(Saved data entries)
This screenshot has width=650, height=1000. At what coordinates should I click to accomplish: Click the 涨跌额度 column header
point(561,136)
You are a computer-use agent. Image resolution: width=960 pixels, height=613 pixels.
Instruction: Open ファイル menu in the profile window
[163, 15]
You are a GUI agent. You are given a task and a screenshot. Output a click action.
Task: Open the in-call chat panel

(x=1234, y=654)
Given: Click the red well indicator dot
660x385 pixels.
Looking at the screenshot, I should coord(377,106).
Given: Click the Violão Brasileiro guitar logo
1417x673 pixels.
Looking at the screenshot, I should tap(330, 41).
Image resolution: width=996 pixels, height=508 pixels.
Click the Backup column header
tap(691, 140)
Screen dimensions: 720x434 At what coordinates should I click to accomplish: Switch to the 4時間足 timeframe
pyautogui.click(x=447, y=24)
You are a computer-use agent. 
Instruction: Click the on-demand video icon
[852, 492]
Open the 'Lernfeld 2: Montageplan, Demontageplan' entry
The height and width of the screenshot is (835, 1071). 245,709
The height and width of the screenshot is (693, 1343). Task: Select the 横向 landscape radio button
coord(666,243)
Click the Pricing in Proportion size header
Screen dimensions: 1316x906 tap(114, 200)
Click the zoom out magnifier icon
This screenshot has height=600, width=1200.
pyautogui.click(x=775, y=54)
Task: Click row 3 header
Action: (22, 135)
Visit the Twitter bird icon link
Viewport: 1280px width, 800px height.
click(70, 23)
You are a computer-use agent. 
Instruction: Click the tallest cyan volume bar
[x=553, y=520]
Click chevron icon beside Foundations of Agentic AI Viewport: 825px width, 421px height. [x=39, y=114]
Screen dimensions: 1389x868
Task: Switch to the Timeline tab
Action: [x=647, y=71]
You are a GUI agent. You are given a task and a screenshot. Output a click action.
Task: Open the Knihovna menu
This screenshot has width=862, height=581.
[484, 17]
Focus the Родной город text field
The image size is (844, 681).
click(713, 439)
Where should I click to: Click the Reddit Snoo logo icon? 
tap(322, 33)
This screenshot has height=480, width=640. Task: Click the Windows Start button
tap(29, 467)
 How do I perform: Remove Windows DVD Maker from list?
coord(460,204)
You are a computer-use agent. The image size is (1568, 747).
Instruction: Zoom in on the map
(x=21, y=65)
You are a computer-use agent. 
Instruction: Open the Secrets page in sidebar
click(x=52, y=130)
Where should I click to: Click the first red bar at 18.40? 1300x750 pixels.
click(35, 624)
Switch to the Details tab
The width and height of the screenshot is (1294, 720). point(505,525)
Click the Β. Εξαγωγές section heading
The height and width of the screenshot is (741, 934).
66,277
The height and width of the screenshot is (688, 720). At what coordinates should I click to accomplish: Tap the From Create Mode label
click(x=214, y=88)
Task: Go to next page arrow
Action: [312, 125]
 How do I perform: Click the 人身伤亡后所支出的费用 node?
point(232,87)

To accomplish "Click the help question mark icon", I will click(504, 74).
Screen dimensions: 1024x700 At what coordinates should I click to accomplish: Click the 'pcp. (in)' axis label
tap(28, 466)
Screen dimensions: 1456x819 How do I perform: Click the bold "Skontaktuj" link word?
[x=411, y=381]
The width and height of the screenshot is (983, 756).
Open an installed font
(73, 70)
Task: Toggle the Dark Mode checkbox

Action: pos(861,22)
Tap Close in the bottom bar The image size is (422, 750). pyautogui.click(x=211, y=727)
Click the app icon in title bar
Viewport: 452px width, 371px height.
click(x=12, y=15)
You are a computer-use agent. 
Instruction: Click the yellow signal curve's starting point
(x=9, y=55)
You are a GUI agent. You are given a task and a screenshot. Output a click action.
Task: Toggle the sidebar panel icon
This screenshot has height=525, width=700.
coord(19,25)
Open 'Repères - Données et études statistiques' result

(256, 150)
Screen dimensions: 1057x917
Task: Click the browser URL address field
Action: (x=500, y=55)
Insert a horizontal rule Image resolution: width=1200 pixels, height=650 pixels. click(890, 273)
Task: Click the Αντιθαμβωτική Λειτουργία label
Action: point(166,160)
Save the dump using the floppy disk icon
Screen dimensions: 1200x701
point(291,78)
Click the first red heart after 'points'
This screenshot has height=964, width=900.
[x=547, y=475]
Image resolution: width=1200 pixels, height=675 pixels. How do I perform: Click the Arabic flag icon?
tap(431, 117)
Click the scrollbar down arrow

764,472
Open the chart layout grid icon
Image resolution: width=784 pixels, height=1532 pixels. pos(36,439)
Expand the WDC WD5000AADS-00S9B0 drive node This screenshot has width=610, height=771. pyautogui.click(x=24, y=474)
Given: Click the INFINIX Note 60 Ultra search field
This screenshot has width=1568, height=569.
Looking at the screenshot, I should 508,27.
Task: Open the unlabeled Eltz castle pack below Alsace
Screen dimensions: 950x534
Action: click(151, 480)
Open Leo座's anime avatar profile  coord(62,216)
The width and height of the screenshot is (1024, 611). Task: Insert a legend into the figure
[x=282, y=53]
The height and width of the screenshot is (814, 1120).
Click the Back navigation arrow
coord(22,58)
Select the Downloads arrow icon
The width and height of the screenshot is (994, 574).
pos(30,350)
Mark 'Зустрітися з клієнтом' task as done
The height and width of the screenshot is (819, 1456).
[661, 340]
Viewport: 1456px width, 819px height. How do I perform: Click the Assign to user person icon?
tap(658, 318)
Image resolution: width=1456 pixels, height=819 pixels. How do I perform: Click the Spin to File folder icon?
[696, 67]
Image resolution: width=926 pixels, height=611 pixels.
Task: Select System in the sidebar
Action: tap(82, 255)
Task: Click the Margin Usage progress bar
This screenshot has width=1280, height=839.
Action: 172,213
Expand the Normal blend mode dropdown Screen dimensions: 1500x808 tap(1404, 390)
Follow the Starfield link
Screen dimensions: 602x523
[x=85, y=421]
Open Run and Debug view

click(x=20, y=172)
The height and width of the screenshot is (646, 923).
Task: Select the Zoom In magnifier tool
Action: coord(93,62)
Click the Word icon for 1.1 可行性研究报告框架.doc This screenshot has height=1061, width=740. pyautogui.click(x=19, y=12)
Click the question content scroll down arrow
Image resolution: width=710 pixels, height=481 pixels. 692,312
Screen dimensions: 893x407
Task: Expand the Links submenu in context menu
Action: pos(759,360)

[YOUR OBJECTIVE]
Reproduce verbatim the lines above, from the line with "Image resolution: width=996" through the line with "Click the zoom out magnifier icon".

[EXERCISE SOLUTION]
Image resolution: width=996 pixels, height=508 pixels.
Click the Backup column header
tap(691, 140)
Screen dimensions: 720x434 At what coordinates should I click to accomplish: Switch to the 4時間足 timeframe
pyautogui.click(x=447, y=24)
You are a computer-use agent. 
Instruction: Click the on-demand video icon
[852, 492]
Open the 'Lernfeld 2: Montageplan, Demontageplan' entry
The height and width of the screenshot is (835, 1071). 245,709
The height and width of the screenshot is (693, 1343). Task: Select the 横向 landscape radio button
coord(666,243)
Click the Pricing in Proportion size header
Screen dimensions: 1316x906 tap(114, 200)
Click the zoom out magnifier icon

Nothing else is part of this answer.